Locate "You are a computer-use agent. Image" in the records below, then copy its line and every following line exactly, without the pictures.

- Records to process -
☆ ☆ ☆ ☆ ☆
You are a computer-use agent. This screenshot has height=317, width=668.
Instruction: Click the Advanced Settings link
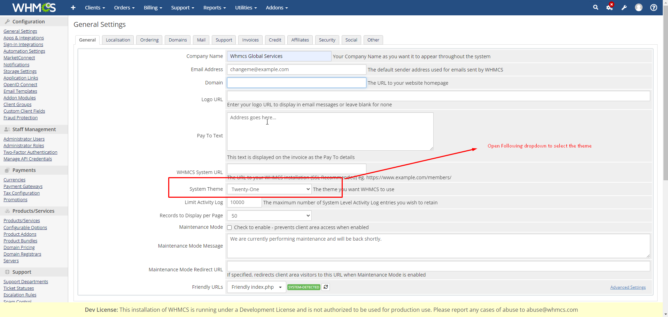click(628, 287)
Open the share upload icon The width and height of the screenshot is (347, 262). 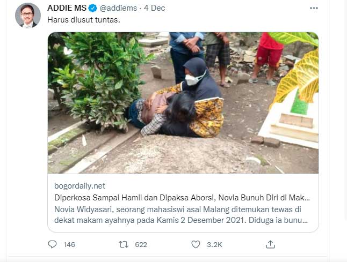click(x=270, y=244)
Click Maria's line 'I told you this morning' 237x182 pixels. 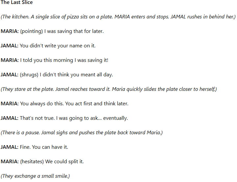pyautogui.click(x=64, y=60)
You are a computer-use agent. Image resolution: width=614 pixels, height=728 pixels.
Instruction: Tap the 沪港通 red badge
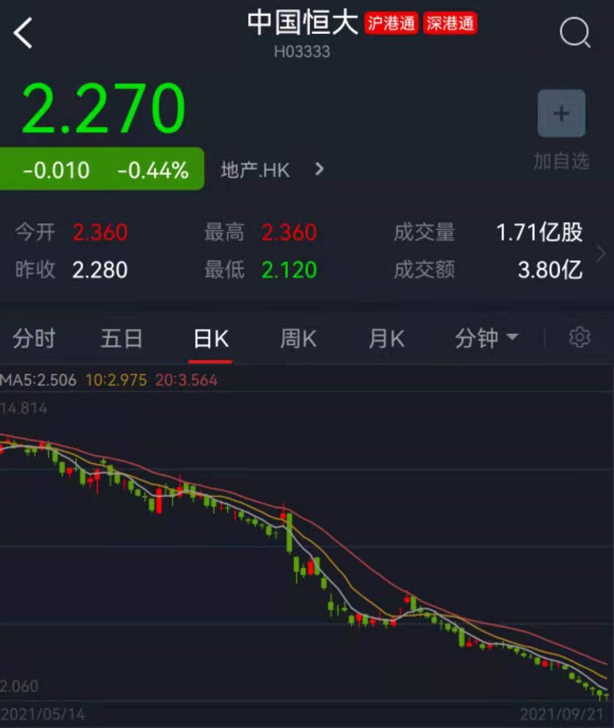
☆ ☆ ☆ ☆ ☆
- Answer box -
You are a computer-use agent. Image resolution: width=614 pixels, height=728 pixels.
Instruction: Tap the 沪港通 red badge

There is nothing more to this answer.